◆ **RAW DATA**
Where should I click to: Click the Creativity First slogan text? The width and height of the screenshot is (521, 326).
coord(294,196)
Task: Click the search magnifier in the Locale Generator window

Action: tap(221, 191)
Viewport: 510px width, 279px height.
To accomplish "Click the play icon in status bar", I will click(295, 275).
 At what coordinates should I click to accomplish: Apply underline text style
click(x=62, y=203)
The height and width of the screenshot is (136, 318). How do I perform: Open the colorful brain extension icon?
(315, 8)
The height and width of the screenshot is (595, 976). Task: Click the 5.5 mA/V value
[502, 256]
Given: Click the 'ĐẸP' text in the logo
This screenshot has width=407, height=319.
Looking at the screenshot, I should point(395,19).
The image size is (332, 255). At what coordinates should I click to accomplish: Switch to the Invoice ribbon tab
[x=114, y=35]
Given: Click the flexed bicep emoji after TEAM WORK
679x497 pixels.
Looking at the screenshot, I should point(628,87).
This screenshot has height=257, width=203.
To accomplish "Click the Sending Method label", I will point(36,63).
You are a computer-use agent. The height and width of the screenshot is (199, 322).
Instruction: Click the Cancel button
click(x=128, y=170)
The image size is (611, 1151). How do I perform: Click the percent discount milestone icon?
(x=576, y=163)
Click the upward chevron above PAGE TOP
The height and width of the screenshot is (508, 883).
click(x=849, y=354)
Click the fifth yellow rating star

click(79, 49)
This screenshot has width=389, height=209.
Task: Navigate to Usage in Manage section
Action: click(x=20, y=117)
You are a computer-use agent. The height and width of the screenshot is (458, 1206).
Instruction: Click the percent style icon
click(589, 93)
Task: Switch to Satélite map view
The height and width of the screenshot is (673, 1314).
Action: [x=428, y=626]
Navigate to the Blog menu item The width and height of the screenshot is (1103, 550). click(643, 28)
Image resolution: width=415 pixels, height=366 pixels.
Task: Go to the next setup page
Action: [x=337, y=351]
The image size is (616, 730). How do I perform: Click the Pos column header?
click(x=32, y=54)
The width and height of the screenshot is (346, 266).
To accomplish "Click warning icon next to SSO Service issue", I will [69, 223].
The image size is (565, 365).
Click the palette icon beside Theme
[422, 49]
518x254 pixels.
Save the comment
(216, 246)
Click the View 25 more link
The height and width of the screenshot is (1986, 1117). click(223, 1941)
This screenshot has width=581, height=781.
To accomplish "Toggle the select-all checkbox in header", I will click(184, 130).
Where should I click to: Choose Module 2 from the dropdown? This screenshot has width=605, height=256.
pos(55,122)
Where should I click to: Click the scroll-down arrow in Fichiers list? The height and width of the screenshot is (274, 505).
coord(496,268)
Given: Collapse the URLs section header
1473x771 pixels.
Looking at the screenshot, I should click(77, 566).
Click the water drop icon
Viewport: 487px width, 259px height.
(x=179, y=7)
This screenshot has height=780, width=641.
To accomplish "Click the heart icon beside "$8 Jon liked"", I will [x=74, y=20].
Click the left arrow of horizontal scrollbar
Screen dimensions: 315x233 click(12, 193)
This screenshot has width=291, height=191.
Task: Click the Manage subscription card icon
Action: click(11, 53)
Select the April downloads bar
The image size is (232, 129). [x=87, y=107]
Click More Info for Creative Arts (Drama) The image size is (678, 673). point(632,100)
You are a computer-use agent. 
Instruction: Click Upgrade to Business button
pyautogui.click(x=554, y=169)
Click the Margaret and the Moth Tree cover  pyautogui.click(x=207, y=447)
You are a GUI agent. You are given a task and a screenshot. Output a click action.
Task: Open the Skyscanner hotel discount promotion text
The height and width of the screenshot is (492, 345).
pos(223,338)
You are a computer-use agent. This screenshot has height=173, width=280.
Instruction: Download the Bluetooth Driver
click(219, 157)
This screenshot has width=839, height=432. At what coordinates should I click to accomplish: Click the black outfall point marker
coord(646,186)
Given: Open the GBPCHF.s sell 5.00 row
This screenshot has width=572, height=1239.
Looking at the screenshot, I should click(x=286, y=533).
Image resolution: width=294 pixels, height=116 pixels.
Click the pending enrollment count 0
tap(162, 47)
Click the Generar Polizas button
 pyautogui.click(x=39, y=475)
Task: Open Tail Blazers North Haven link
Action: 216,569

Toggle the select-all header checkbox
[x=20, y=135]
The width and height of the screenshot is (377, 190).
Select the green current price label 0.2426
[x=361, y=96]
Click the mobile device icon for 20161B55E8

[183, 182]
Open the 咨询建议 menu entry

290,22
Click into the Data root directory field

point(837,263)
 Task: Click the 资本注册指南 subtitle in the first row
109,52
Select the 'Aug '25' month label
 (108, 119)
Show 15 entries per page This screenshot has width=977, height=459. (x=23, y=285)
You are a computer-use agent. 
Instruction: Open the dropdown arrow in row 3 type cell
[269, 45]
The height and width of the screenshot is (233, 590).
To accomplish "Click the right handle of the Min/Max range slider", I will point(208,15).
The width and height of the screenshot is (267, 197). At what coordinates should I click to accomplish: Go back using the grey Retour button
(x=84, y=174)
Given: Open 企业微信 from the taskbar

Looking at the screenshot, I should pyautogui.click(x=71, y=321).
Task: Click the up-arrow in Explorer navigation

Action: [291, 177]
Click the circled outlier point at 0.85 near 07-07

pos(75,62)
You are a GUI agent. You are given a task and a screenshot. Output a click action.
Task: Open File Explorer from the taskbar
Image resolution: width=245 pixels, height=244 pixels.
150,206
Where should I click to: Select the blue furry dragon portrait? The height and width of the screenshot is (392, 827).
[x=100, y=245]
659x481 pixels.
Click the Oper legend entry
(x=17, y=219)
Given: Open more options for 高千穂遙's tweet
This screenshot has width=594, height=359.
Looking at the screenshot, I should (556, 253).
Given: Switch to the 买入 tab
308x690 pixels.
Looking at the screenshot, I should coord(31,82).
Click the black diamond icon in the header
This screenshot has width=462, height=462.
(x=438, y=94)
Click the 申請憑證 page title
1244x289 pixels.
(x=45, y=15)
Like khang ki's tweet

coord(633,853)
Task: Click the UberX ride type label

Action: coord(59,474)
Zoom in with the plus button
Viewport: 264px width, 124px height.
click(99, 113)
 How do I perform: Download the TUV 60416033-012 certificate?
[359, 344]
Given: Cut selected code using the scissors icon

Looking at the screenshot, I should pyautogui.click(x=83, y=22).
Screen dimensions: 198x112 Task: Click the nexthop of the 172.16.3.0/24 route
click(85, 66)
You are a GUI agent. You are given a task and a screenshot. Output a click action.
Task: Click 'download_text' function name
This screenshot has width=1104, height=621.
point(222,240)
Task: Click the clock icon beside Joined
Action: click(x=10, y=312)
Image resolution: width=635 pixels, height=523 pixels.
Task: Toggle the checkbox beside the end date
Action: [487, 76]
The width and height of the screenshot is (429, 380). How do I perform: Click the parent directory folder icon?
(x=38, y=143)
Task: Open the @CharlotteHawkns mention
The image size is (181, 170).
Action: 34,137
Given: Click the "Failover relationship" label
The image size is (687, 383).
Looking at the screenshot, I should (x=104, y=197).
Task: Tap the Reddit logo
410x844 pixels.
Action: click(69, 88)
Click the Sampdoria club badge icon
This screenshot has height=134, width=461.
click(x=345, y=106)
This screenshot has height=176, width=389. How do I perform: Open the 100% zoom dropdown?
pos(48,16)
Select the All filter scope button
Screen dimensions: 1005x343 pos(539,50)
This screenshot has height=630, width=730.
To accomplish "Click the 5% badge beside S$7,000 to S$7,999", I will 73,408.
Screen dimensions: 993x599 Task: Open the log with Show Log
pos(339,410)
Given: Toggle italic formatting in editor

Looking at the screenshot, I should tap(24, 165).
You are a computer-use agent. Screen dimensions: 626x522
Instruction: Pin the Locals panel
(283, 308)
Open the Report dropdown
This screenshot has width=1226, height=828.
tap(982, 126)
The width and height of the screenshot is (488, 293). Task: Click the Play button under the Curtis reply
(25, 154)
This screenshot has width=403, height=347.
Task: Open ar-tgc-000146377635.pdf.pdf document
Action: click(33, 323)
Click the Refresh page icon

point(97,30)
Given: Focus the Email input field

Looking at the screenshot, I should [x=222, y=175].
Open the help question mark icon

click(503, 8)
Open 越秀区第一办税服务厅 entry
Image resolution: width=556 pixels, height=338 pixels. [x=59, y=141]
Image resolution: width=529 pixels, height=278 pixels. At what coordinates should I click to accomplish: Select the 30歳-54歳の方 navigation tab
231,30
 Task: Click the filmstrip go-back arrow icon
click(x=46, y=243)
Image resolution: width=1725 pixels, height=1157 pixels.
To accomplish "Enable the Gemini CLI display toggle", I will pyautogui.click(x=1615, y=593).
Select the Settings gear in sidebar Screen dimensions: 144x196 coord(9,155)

◆ **YOUR GOAL**
Please find out how many lines of the material contain the string "will" and answer with the count alone.

◆ **SOLUTION**
8